### What you need to do
Reproduce verbatim the data beginning with the line containing "1266x659 pixels. How" and continuing through the line containing "Action: [11, 21]", with no pictures in your answer.

-- BEGIN Data for this task --

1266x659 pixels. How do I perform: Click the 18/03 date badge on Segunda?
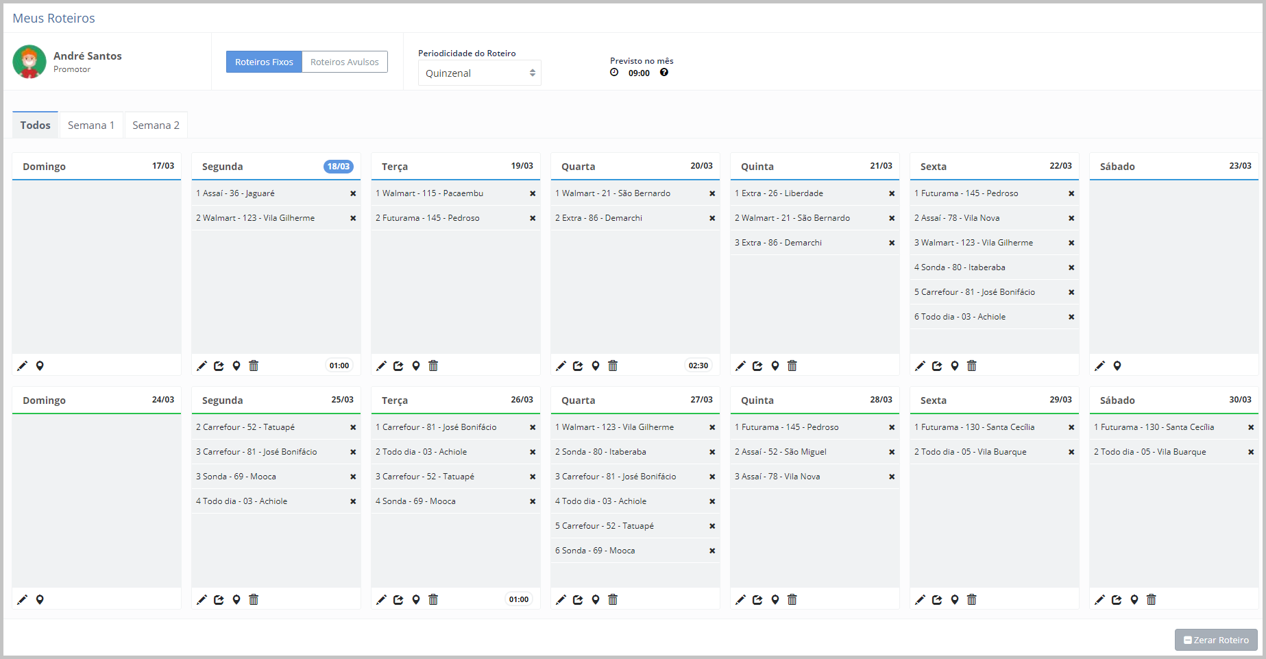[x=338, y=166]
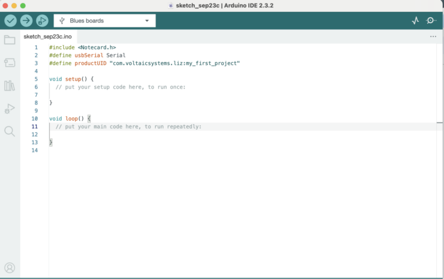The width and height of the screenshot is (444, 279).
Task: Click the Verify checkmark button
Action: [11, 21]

-- END Data for this task --
-- BEGIN Data for this task --

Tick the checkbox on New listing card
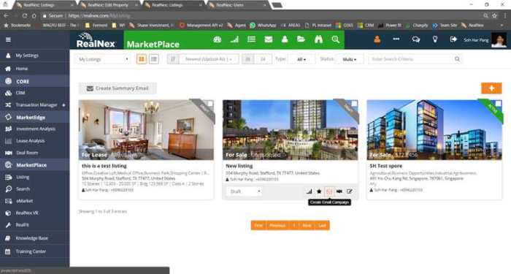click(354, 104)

-- END Data for this task --

### Result
1266x659 pixels. How do I perform: Click the 18/03 date badge on Segunda?
[x=338, y=166]
The width and height of the screenshot is (444, 279).
Task: Click the Verify checkmark button
Action: [11, 21]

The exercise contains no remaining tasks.